* _Extrait du document_:
Résumé :
Le juge des libertés et de la détention, le JLD, peut-il ordonner une saisie pénale immobilière, sur la base d’une saisine du Procureur de la République faite en cours d’enquête préliminaire, mais qui rend sa décision postérieurement à la convocation des mis en cause devant la juridiction correctionnelle, dite convocation qui a pour effet de clôturer la procédure d’enquête?
Article :
Il convient de s’intéresser à un arrêt qui a été rendu par la Chambre criminelle de la Cour de cassation, en avril 2021, et qui vient aborder la question spécifique des pouvoirs finalement octroyés au juge des libertés de la détention, pour ordonner une saisie pénale immobilière au seul stade des seules enquêtes de flagrance ou enquêtes préliminaires,
Saisie pénale et enquête préliminaire
La Cour de cassation précise dans cette jurisprudence, qu’au cours de l’enquête de flagrance ou de l’enquête préliminaire, le juge des libertés et de la détention, le JLD, saisi sur requête du Procureur de la République, peut ordonner la saisie de l’immeuble dont la confiscation a été encourue.

* _Liste des entrées_:
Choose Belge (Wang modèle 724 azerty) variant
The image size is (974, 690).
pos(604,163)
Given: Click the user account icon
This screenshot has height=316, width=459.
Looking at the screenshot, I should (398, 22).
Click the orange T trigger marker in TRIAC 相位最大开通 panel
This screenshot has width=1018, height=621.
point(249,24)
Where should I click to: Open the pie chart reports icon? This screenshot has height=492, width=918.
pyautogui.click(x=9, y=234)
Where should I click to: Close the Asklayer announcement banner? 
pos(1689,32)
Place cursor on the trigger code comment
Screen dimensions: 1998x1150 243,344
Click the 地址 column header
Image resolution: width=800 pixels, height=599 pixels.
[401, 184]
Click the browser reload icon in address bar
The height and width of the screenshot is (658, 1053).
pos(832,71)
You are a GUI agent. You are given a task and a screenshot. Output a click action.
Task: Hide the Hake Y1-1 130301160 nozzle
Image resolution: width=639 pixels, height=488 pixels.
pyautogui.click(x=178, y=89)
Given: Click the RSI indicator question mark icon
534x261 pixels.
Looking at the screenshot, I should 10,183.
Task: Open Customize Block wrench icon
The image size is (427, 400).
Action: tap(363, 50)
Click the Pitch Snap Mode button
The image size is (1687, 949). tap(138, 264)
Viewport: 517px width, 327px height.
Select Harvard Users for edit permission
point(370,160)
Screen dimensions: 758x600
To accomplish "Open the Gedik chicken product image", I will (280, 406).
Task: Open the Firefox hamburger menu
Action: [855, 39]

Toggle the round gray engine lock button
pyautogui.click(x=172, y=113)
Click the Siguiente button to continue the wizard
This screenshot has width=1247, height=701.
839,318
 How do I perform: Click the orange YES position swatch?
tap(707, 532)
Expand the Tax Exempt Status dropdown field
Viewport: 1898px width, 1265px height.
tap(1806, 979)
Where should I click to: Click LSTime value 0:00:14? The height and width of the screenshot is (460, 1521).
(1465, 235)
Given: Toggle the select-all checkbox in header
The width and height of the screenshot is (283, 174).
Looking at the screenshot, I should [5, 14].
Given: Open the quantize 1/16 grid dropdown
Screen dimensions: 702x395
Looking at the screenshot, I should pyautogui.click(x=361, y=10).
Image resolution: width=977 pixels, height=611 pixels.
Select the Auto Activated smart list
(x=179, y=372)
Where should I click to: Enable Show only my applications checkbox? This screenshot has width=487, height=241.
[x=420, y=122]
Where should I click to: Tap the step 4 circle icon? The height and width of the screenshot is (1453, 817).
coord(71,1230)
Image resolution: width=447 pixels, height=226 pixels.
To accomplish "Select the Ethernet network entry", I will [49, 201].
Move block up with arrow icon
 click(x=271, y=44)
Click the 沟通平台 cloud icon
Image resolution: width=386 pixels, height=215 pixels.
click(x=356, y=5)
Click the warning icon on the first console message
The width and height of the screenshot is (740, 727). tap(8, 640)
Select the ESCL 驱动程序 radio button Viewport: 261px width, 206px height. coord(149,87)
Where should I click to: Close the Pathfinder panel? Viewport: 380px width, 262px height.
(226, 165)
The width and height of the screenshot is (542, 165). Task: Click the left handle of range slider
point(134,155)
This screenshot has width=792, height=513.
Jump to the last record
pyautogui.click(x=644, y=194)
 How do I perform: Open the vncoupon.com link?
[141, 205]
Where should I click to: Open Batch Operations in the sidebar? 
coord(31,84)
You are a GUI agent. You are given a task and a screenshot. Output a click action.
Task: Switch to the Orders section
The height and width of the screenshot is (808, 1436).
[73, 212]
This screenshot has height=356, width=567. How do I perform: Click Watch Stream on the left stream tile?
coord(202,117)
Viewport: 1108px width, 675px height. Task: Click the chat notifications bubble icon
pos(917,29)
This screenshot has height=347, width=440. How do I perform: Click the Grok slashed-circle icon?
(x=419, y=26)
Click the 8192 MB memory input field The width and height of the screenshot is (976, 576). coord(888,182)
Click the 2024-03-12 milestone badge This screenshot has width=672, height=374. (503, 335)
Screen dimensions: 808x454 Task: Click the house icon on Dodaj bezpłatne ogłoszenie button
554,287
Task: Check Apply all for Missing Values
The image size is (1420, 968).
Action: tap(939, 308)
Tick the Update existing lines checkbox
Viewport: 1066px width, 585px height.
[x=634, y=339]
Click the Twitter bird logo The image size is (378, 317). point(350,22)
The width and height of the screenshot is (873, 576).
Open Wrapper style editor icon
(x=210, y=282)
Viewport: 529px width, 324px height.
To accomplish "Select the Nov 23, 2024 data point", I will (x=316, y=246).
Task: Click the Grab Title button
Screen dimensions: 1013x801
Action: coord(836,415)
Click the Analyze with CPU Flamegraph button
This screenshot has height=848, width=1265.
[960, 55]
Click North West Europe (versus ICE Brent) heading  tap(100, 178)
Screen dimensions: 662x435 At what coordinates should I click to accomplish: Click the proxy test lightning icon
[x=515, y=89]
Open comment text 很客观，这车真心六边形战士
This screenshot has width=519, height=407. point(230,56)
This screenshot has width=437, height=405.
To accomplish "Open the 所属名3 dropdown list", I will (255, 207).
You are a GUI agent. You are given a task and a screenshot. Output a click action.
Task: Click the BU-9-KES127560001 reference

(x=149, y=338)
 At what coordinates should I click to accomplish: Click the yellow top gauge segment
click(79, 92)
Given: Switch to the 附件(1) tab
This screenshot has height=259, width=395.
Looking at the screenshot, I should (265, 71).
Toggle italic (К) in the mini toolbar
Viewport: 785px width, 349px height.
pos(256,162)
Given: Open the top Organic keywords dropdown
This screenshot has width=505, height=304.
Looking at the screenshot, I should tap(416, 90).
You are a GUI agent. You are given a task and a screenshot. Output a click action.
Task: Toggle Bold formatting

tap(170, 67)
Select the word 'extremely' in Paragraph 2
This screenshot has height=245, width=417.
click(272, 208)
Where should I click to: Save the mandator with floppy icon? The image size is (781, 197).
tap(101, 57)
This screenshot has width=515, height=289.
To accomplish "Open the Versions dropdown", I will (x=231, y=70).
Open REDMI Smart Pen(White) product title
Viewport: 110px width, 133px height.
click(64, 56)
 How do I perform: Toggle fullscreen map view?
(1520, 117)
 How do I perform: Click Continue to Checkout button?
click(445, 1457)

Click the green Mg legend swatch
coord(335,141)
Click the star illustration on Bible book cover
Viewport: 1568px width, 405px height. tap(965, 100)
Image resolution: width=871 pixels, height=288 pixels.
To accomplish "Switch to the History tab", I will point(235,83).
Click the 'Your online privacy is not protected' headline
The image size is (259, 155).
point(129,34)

* _Consigne_: Recopiez mot pour mot l'intégralité de l'extrait sur la saisie pénale immobilière ordonnée par le juge des libertés et de la détention. La liste n'est d'aucune utilité pour ce travail.

* _Réponse attendue_:
Résumé :
Le juge des libertés et de la détention, le JLD, peut-il ordonner une saisie pénale immobilière, sur la base d’une saisine du Procureur de la République faite en cours d’enquête préliminaire, mais qui rend sa décision postérieurement à la convocation des mis en cause devant la juridiction correctionnelle, dite convocation qui a pour effet de clôturer la procédure d’enquête?
Article :
Il convient de s’intéresser à un arrêt qui a été rendu par la Chambre criminelle de la Cour de cassation, en avril 2021, et qui vient aborder la question spécifique des pouvoirs finalement octroyés au juge des libertés de la détention, pour ordonner une saisie pénale immobilière au seul stade des seules enquêtes de flagrance ou enquêtes préliminaires,
Saisie pénale et enquête préliminaire
La Cour de cassation précise dans cette jurisprudence, qu’au cours de l’enquête de flagrance ou de l’enquête préliminaire, le juge des libertés et de la détention, le JLD, saisi sur requête du Procureur de la République, peut ordonner la saisie de l’immeuble dont la confiscation a été encourue.